WHAT THIS TASK INVOLVES:
Please count how many lines of the material below contain the string "size", treating uppercase and lowercase as different, and give only the number.

Raw records:

-- Begin --

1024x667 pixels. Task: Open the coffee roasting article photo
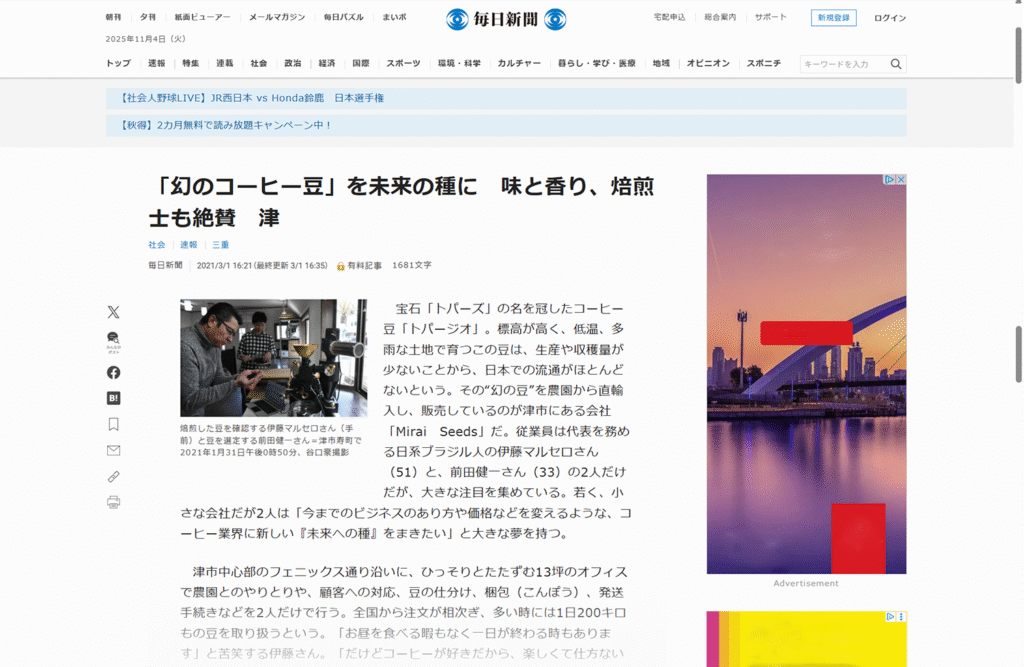click(x=273, y=357)
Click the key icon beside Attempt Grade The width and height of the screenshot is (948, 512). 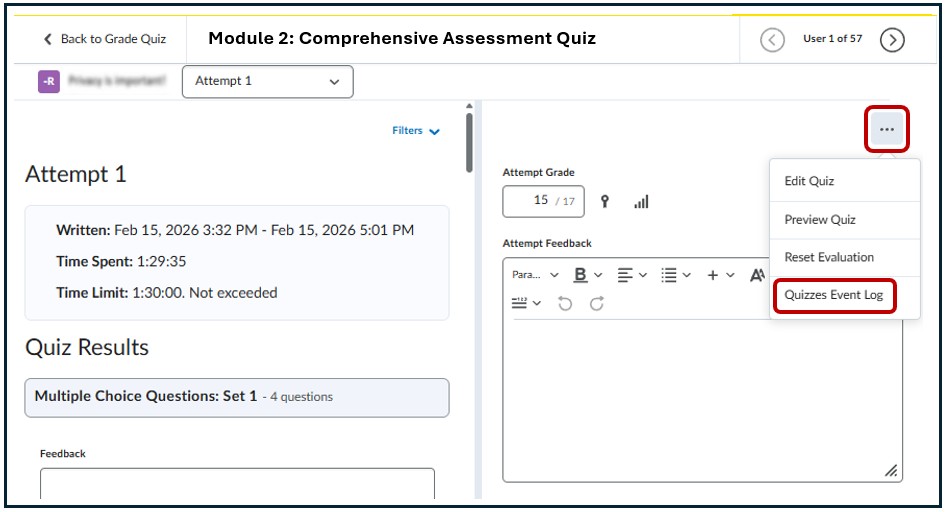pos(605,201)
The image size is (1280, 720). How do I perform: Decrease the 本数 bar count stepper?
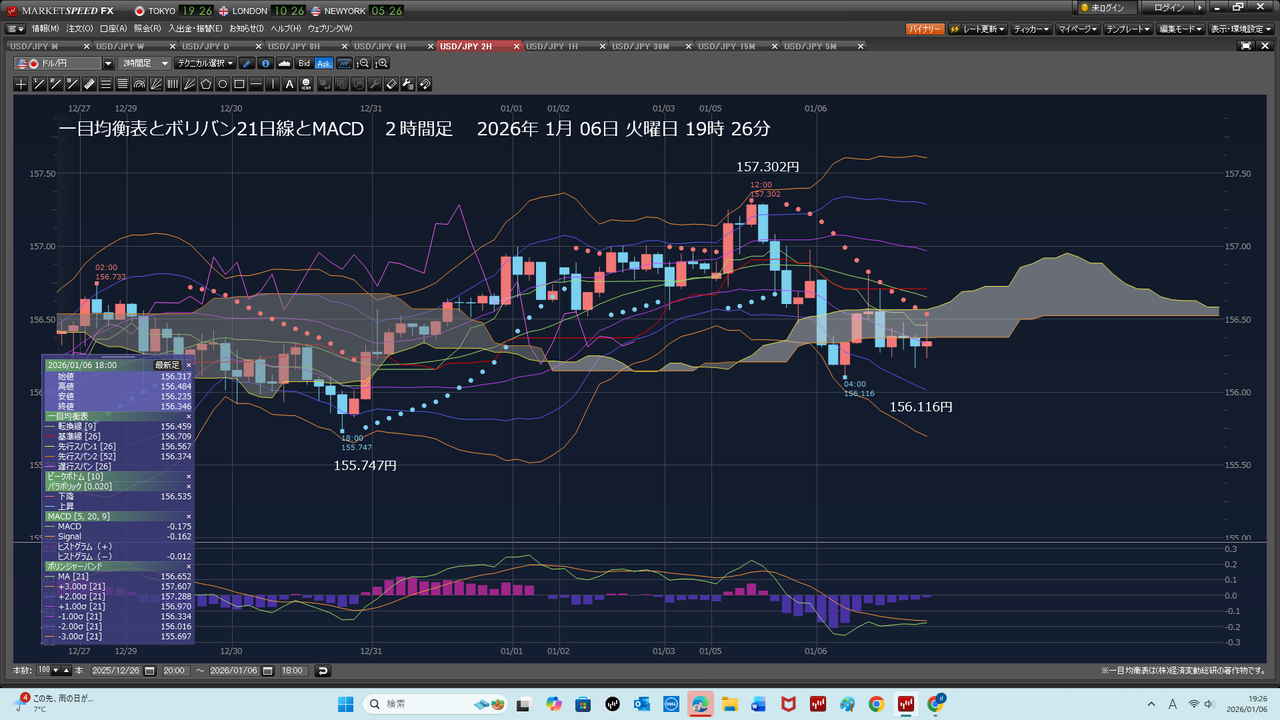pyautogui.click(x=55, y=670)
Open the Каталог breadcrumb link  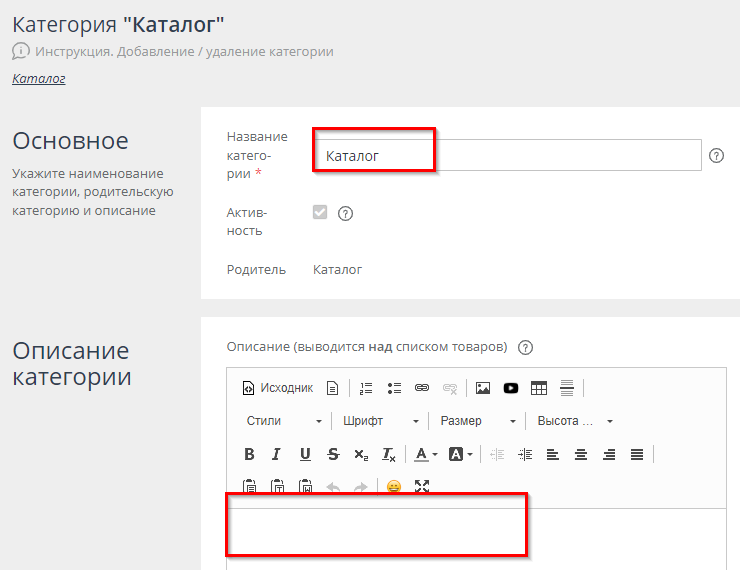39,78
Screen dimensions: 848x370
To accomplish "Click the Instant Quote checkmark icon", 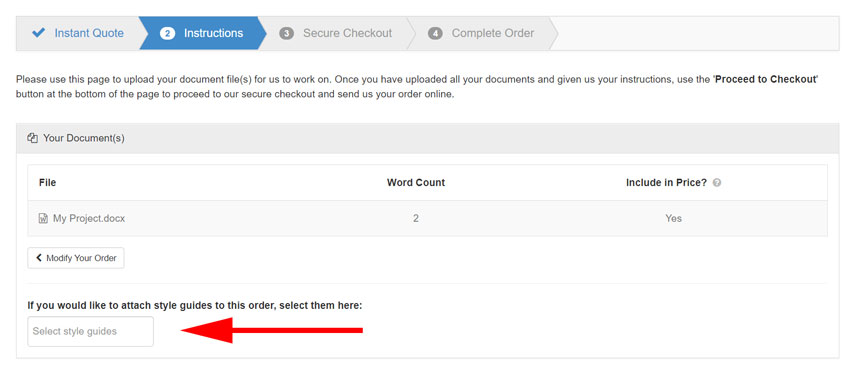I will (38, 32).
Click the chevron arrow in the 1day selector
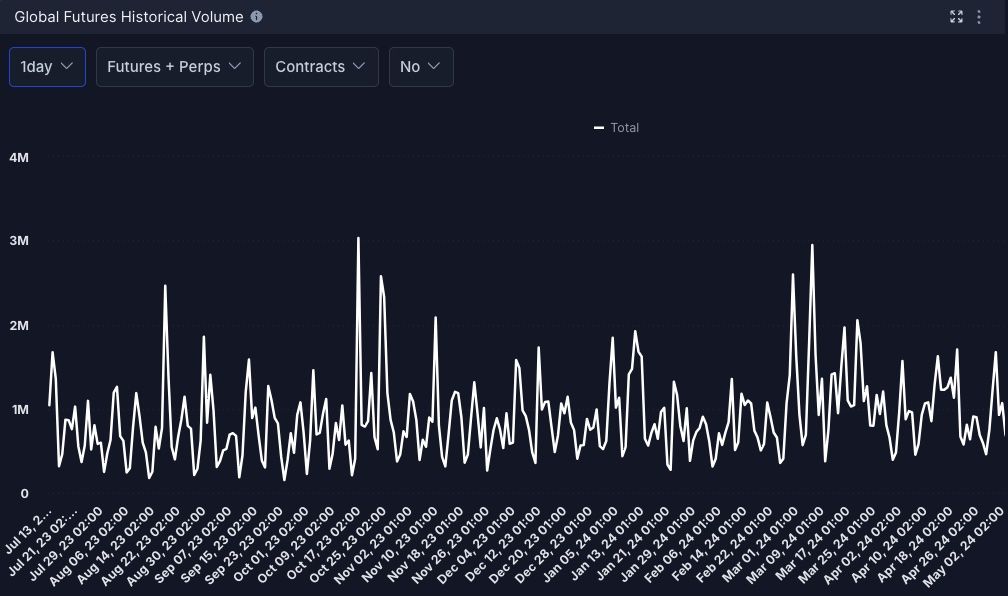 click(x=67, y=67)
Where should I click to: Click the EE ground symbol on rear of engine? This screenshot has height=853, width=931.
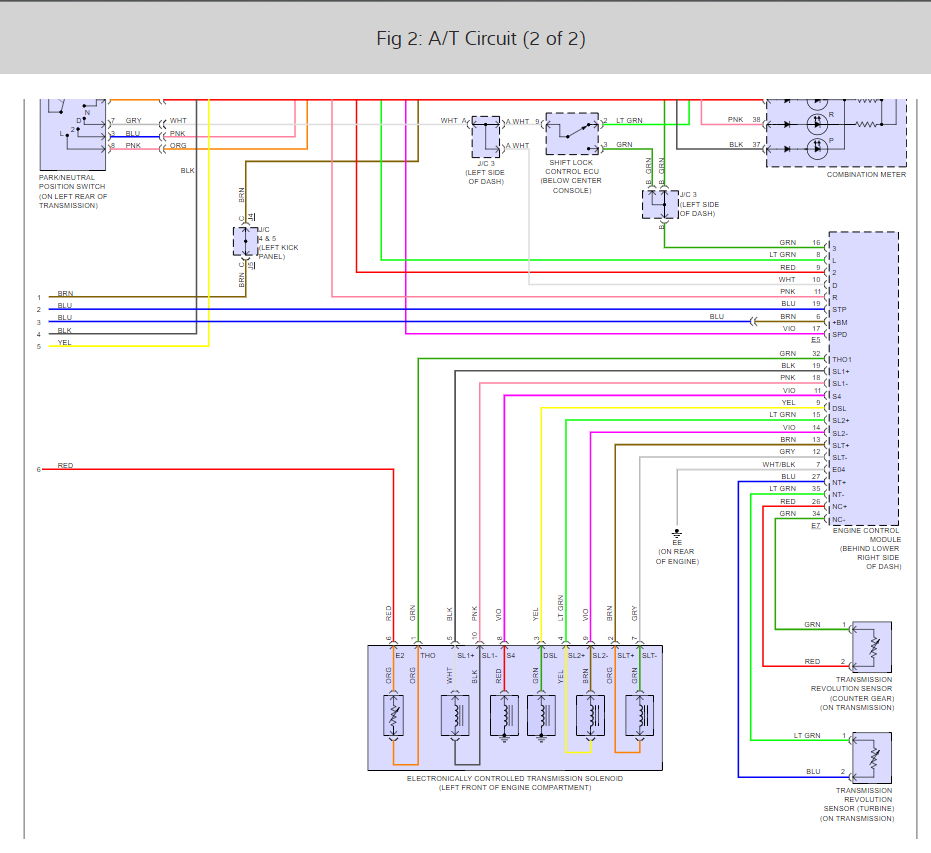[677, 534]
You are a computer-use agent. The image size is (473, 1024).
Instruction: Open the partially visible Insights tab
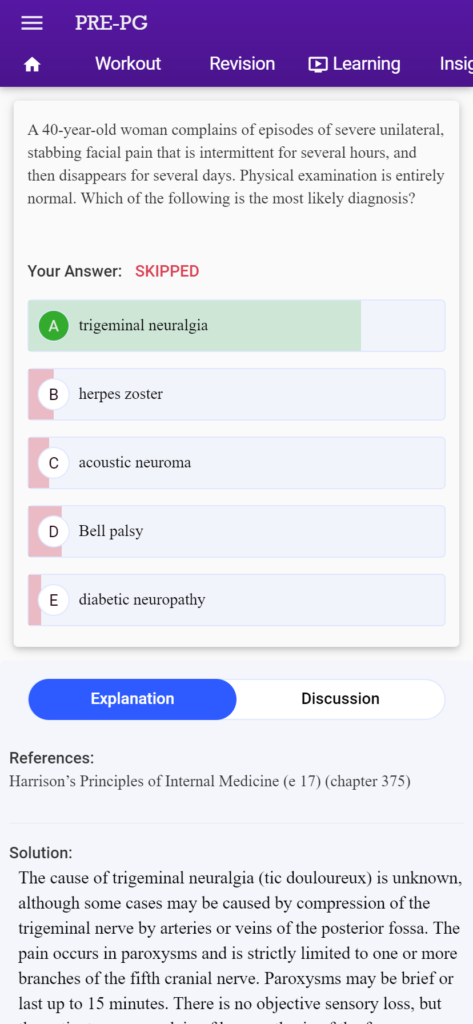tap(456, 64)
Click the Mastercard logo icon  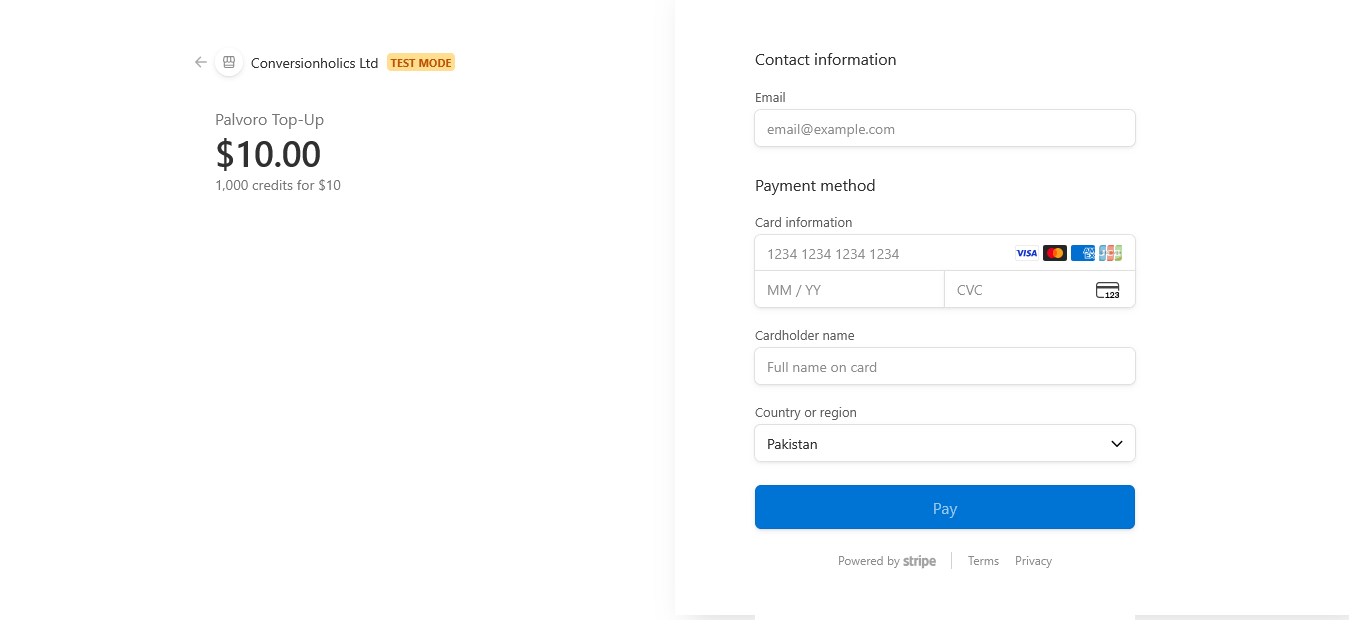tap(1054, 253)
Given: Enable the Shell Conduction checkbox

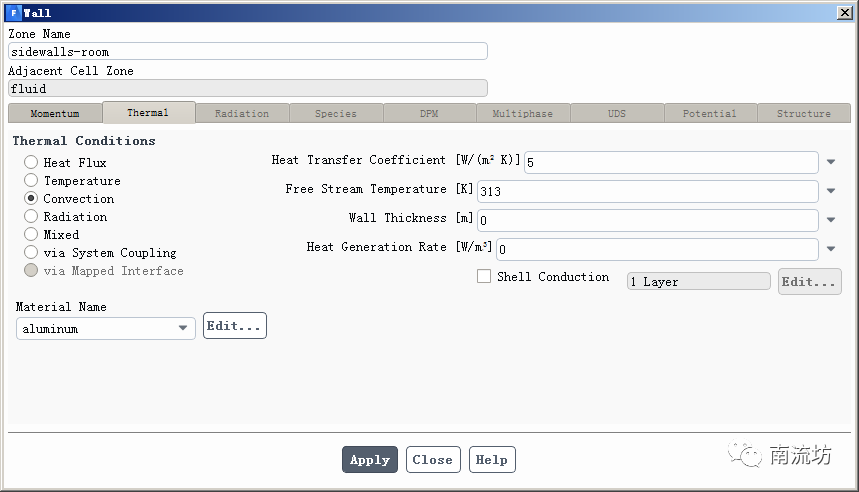Looking at the screenshot, I should (x=484, y=277).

-- End --

THE REPLY:
2